結局の所、視野狭窄だった。
日本ダービー2015 ドゥラメンテ
ふと思った。
ディープインパクトのとき、或いはオルフェーヴルのとき、僕はちゃんと本命に推せていただろうか、と。
まあしかし今思い出そうとしても、それぞれその時々の事情で「それどころじゃなかった」という感じしか出てこない。レースは確かに見ていたはずなんだけど。
それら2冠馬と比較して今年のドゥラメンテの勝ちっぷりにインパクトがあったか、と言えば、客観的に見て答えは否だ。中団ですんなりと折り合い、スムーズに抜け出して残り300mで先頭に立つと、後続の追い上げを退け1馬身4分の3差勝ち。文句無く強い勝ち方ではあるが、ディープインパクトほど千切ったわけではなく、オルフェーヴルのように破天荒な競馬だったわけでもない。

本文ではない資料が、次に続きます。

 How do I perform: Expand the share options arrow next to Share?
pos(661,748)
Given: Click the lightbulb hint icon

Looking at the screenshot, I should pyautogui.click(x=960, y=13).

……それを行ったのがドゥラメンテだったということが、僕にとっては重い衝撃だったわけだが。そしてダービーレコードのタイムと共に、ドゥラメンテの名は歴史に刻まれた。
リアルスティールがドゥラメンテの後ろにつけたのは、戦前からの作戦だったのだろう。奇襲の意図があったのだとすれば、それを明らかにしないのは仕方が無い。
ただ、最初の直線で見た目リズムを崩しているように見えたことと、最後の直線で舌を出していたことは、それまでのレースには無いことだった、と思う。
スタートでもしポジションを主張していれば?
リアルスティールは自身の競馬が出来ただろうし、ドゥラメンテは一段後ろからの競馬を強いられ、あそこまですんなりと抜け出せなかったかも知れない。
対ドゥラメンテに捉われてしまった時点で、リアルスティールの勝ちは無かったのだろう。
色々と言いたいことはある。ここまで書いたことにしても、もうちょっと上手い書き方はできなかったものかと。
でも結局、全てを上手く言い切ることなど出来ないのではないかとも思う。いくら時間が経って、冷静な目で振り返ったとしても、だ。